Dal Vangelo secondo Giovanni (Gv 14,15-21)
In quel tempo, Gesù disse ai suoi discepoli: «Se mi amate, osserverete i miei comandamenti; e io pregherò il Padre ed egli vi darà un altro Paràclito perché rimanga con voi per sempre, lo Spirito della verità, che il mondo non può ricevere perché non lo vede e non lo conosce. Voi lo conoscete perché egli rimane presso di voi e sarà in voi. Non vi lascerò orfani: verrò da voi. Ancora un poco e il mondo non mi vedrà più; voi invece mi vedrete, perché io vivo e voi vivrete. In quel giorno voi saprete che io sono nel Padre mio e voi in me e io in voi. Chi accoglie i miei comandamenti e li osserva, questi è colui che mi ama. Chi ama me sarà amato dal Padre mio e anch’io lo amerò e mi manifesterò a lui».
In lungo e in largo Gesù si è speso per spiegare, prima, e per concretizzare, in seguito, il significato dell’amore. Lo ha dovuto fare superando le logiche integralistiche ebraiche che facevano coincidere l’amore con le norme mosaiche. Norme che bastava applicare in alcuni momenti della vita e che non erano né rivedibili con l’evolversi dei tempi, né tanto meno applicabili da chi si portava dietro il marchio della diversità.

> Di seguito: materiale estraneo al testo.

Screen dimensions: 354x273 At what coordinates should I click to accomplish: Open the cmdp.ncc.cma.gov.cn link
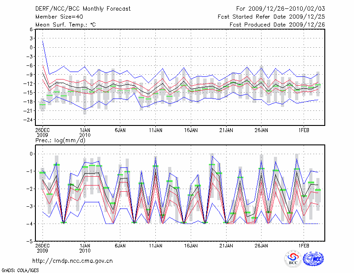pos(73,261)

Gesù ha dovuto lottare per indicare cosa è veramente l’amore e soprattutto per delineare quali sono le vere misure dell’amore.
L’amore dello schiavo piuttosto che quello dell’uomo libero, della donna piuttosto che quello dell’uomo, dello straniero piuttosto che dell’Ebreo, del Galileo piuttosto che del Giudeo, del cieco piuttosto che del vedente, dello storpio piuttosto che deambulante, del pubblicano piuttosto che del fariseo, del servo piuttosto che del padrone, del nero piuttosto che del bianco, del nullatenente piuttosto che possidente … questi erano amori non qualificabili e non misurabili con nessuna unità di misura perché appartenenti a persone di una categoria inferiore.
L’amore per Gesù non si calcola né in metri, né in centimetri, né tanto meno in chilometri; non si misura in chili o in grammi, né in gradi o in ampere, né, a maggior ragione con il PIL.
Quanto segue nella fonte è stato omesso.